Persistence mattered as much as the architecture. AI tools without the skill tended to treat a zero-result query as a dead end; the skill’s logic and evaluation layer instead instructed the system to treat it as a signal to reformulate and try again, using each agent’s surface-specific expertise rather than a generic retry.

These agents simultaneously crawled dozens of surfaces, including user-facing applications, advertiser portals, help centers, and marketing sites. Instead of relying on rigid, literal keyword matching, the system analyzed contextual concepts, allowing it to flag variations and related terms that standard search queries completely bypassed.

Audit run: “data consent”
12 agents · dozens of surfaces · related concepts included
Product UI · 47 instances Help Center · 31 Ads surfaces · 19 Marketing · 12 ⚑ 6 legacy terms flagged ⚑ 2 parallel workstreams
Representative mock of an audit run: inventory plus analysis, delivered in ~30 minutes.

To keep the system accurate, I built specialized evaluation agents into the pipeline. This created an internal quality-control loop that refined outputs automatically, rather than relying on manual post-audit cleanups. Before rolling it out broadly, I ran a pilot program with content and design peers, letting them stress-test the tool against surfaces they knew intimately to validate accuracy and build internal trust.

Generic AI search
Attempt 1: 0 results
Gives up at the first dead end
Partial coverage, false confidence
Specialized agents
Attempt 1: 0 results
↻ Reformulate, using surface expertise
Attempt 2: 47 instances found
Persistence built in, full coverage
Off-the-shelf AI stops at the first empty result. The agents keep going until the answer is real.

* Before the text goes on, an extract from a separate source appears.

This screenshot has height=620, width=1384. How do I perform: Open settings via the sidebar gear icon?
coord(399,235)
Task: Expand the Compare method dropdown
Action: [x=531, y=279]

The final system delivers two core outputs:

The Outcome

A process that used to require weeks of cross-team coordination now takes a single person about 30 minutes. By deploying the tool as a company-wide skill, we democratized thorough, reliable content auditing for content designers and other roles alike. This saved countless hours for future audits.

Before
Weeks, multiple people across teams
After
30 minutes, one person, complete results

For our privacy and compliance operations, the skill added a strong safety net to help ensure audits are complete from the beginning, and it gave teams visibility into legacy language and discrepancies in language as well as overlapping projects impacting the same content.

What’s more, the skill’s flexibility was proven shortly after launch when a legal team needed to locate everywhere a link still existed to a deprecated site, so that they could mitigate an immediate compliance risk. The framework easily adapted itself to search for URL patterns rather than just content, and I was able to identify every instance across our surfaces in minutes. This new use case proved the tool was a versatile piece of infrastructure.